═══ Page extract ═══

The lead crime scene expert yesterday tried to account for oversights in the processing of the area where the body of murdered teen Neesa Gopaul was recovered, while another police witness testified that one of the two accused undertook to reveal who killed the girl but only in the presence of his lawyer.
Police Corporal Floyd Hosannah and Assistant Police Commissioner Marlon Chapman were two of the three police witnesses who took the stand yesterday when the trial of Bibi Sharima-Gopaul, the dead girl’s mother, and Jarvis Small, her stepfather, continued before Justice Navindra Singh and a 12-member jury in the High Court.
They are accused of killing the 16-year-old girl between September 24, 2010, and October 2, 2010, at Madewini, Linden-Soesdyke Highway, where her body was found in a suitcase that had been anchored in a creek with dumbbells.
During cross-examination yesterday, a smiling Hosannah could not recall many aspects of his investigation and tried to explain inconsistencies in his testimony.
Hosannah was the senior crime scene expert and investigator and the most senior officer at the scene on October 2, 2010, when the girl’s body was found in the creek at the Emerald Tower resort. When asked by defence attorney Glenn Hanoman if he had completed his processing of the crime scene on that date, Hosannah said “to an extent.”
Hanoman then asked the witness whether, in those circumstances, he had gone back to the scene to ensure that the processing was complete. He, however, said no, triggering sighs of disbelief by some in the courtroom.
The senior crime scene expert, who was anxious to provide an explanation for not returning to the scene, said that while he did not return, he had told his superior that he wanted to go back.
“It was always my intention to return after leaving the scene,” a smiling Hosannah said. Hanoman, however, upbraided him, firmly stating, “don’t laugh, this is serious.”
Hosannah agreed with Hanoman’s suggestion that had he gone back to the scene, there may have been additional evidence that could either point to or away from the accused.
The attorney then asked the witness whether, in his capacity as a senior officer, he spoke to, or asked questions of anyone in the area to ascertain whether they may be helpful to the case in one way or another.
“I didn’t see anyone there,” Hosannah said.
“So that’s how the police do their work?” Hanoman replied. “The people have to come to you? You can’t go to them?”
Offering an explanation, Hosannah went on to say that when the party of policemen left the scene, it was already dark. “So the police can’t ask people questions in the dark? Only in the daytime?” Hanoman replied.
The attorney also asked Hosannah whether he had questioned the occupants of a building at the entrance of the resort. “That wasn’t part of the crime scene, sir,” the witness said, before agreeing with counsel that it would have been useful to ask those persons whether they may have seen a vehicle or may have known something.

═══ Given data ═══

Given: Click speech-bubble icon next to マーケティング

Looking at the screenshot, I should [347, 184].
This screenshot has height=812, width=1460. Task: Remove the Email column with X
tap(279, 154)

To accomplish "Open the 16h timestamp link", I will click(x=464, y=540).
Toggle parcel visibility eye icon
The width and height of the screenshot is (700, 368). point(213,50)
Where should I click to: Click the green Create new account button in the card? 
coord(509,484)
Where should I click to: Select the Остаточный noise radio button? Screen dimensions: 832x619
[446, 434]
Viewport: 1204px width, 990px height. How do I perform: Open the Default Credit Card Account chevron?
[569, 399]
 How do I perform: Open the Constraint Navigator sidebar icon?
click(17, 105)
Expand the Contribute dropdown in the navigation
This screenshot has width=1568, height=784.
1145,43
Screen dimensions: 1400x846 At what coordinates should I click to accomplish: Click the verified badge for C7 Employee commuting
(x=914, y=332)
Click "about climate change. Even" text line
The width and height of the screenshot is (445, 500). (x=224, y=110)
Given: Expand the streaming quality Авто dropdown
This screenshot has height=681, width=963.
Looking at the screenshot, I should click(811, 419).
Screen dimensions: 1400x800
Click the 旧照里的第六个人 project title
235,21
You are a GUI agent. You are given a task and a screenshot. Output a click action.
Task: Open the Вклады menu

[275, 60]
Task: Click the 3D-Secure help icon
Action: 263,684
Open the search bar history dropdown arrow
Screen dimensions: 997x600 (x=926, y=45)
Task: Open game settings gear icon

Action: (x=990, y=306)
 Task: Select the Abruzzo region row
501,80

═══

> Tasks to complete
1. In the trial report, rewrite the paragraph beginning "Hosannah was the senior crime scene expert" in fewer words, keeping its main facts.
2. Pick up the trial report after its final sentence and write the next part.

> Outputs for the tasks
1. Hosannah, the senior crime scene expert and investigator, was the highest-ranking officer present on October 2, 2010, when the girl's body was found in the creek at the Emerald Tower resort. When attorney Glenn Hanoman asked whether he had finished processing the scene that day, he answered, "to an extent."

2.
In the same breath, however, the crime scene expert said, “I din know how far I would have got with such information.” He further said he could not recall seeing whether there were persons residing along the trail.
Hosannah admitted that he had wanted to see what the rope, which kept the suitcase anchored in the water, had been tied to and that it occurred to him that it may be something of evidential value but he offered an explanation for not persisting.
According to him, since he had attempted to pull the rope and failed to bring the anchor to the surface, he did not think it wise to have another rank try. He also offered the darkening skies as another reason for not persisting.
Quizzed about whether he had secured the crime scene after leaving with the intention of returning, Hosannah told Hanoman yes, “with yellow crime-scene cordon tapes.” Hanoman, however, asked whether it was not possible for persons to easily duck under those tapes and enter the prohibited area. “They are not supposed to,” the witness repeatedly said, though counsel suggested to him that it was possible for persons to so do.
Hanoman then put it to the witness that he lied about cordoning off the area. When asked to look at the crime scene photos and point out the cordoned-off area, Hosannah could not point to one such photo and said that the photo may have been one which was spoilt.
Asked if anyone remained throughout the night to ensure that the scene was not tampered with, the crime scene expert said no, but added that he had only discussed with Lance Corporal Germaine Laundry about wanting to have a policeman stationed there.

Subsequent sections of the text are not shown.